[What is required]: Transcribe only part of the material below: the lines from the one containing "The width and height of the screenshot is (410, 200)." through the one containing "Screen dimensions: 494x271", inclusive, exactly as written.

========

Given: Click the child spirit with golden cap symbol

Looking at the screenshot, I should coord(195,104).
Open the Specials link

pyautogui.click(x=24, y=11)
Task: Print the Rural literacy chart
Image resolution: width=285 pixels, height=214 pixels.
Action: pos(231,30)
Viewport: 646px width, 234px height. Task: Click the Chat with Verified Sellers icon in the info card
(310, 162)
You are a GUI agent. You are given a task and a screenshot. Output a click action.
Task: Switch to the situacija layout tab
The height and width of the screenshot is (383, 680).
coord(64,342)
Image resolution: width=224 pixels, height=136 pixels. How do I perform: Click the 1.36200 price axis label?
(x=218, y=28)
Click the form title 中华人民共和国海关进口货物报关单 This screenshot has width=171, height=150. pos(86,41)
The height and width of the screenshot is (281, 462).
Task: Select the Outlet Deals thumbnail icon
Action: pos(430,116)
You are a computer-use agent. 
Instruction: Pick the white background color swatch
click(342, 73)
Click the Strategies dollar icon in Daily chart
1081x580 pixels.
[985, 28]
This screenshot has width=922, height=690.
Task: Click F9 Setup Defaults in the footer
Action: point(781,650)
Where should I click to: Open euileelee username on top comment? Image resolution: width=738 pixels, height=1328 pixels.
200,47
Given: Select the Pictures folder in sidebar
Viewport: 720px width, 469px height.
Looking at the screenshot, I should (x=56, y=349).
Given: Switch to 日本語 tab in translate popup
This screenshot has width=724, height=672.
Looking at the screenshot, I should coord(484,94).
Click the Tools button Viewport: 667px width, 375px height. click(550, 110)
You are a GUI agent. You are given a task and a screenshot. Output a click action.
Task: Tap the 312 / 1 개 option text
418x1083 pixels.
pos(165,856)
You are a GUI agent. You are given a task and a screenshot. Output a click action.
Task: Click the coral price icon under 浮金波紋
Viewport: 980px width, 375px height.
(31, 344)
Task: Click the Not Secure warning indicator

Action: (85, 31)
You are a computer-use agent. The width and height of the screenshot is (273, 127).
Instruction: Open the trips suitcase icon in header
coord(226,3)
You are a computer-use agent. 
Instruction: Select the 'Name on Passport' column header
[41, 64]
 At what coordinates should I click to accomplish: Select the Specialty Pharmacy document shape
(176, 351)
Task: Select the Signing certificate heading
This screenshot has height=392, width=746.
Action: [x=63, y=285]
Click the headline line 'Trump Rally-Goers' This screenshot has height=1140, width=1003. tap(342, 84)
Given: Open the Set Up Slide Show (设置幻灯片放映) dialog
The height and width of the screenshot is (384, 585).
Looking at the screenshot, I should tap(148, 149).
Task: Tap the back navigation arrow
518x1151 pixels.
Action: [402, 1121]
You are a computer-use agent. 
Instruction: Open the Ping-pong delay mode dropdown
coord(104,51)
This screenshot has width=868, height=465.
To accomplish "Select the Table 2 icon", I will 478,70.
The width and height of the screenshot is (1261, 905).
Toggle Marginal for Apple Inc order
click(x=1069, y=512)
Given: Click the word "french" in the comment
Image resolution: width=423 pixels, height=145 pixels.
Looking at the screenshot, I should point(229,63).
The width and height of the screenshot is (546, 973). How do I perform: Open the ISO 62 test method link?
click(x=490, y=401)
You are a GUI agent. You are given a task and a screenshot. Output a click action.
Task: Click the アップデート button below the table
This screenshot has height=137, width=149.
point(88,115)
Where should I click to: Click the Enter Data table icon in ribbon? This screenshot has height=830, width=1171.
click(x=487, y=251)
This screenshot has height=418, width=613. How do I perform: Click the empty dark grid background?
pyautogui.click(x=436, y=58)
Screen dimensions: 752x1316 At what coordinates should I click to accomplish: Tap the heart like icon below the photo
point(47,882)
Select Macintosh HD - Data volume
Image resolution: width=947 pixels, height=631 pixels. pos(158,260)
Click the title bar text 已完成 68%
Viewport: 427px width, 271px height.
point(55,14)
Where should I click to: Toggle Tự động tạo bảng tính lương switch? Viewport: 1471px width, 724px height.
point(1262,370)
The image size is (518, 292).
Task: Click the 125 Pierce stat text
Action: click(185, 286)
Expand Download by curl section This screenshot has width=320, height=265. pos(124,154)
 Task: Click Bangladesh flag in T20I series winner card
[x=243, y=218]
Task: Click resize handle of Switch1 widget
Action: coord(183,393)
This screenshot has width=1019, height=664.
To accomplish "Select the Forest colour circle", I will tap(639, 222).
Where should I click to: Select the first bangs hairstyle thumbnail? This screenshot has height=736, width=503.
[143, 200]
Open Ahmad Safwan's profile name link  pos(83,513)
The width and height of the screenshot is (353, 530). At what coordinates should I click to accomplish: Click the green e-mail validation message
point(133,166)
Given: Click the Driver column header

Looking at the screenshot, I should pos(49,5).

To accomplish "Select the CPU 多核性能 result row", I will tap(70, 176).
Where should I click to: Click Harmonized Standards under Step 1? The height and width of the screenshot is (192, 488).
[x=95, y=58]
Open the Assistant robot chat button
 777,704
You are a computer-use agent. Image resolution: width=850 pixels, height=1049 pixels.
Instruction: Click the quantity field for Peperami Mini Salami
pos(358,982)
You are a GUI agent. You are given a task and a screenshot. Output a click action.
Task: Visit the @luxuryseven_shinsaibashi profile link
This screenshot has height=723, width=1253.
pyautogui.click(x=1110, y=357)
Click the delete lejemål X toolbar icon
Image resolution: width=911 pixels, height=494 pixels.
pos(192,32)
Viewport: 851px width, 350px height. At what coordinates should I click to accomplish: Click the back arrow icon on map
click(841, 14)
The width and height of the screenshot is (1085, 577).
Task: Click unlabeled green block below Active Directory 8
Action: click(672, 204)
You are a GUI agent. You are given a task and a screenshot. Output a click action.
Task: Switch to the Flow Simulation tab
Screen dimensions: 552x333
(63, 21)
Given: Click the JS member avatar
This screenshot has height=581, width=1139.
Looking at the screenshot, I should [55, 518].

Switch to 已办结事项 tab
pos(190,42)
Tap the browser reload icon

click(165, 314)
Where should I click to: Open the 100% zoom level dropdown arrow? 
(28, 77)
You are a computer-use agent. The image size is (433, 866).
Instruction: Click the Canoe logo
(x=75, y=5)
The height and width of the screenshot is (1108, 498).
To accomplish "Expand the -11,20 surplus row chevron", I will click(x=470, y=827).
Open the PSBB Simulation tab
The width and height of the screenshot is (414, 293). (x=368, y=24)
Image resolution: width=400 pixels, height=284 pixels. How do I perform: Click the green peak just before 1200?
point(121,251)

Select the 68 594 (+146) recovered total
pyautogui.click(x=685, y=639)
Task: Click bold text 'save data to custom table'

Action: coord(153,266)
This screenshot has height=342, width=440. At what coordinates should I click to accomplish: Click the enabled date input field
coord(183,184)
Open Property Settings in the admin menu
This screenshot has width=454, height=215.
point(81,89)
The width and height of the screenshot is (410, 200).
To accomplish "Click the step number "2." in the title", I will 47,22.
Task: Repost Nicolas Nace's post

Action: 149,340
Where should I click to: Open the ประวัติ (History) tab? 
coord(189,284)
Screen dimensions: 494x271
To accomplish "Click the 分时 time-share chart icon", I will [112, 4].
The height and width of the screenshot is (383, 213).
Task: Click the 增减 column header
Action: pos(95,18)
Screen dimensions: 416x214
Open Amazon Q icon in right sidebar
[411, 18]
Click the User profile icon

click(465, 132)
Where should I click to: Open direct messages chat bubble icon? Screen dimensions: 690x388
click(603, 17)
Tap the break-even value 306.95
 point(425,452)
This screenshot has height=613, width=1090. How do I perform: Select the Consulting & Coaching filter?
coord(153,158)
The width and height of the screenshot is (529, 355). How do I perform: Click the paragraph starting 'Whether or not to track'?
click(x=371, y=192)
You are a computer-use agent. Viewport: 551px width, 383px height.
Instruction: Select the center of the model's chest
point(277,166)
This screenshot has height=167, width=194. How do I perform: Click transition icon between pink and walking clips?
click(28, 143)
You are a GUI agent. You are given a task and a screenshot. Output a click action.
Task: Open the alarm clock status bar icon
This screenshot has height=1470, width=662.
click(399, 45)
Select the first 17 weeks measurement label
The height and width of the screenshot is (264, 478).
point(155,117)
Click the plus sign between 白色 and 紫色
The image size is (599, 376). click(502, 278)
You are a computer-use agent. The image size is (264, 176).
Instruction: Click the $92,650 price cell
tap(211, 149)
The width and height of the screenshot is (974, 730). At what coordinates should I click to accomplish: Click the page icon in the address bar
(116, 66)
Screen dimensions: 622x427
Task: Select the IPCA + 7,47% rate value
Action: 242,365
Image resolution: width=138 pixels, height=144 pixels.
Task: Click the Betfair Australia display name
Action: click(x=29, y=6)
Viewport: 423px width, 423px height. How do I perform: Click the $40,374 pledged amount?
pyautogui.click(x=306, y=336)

========

[Response box]:
The width and height of the screenshot is (410, 200).
To accomplish "Click the step number "2." in the title", I will 47,22.
Task: Repost Nicolas Nace's post

Action: 149,340
Where should I click to: Open the ประวัติ (History) tab? 
coord(189,284)
Screen dimensions: 494x271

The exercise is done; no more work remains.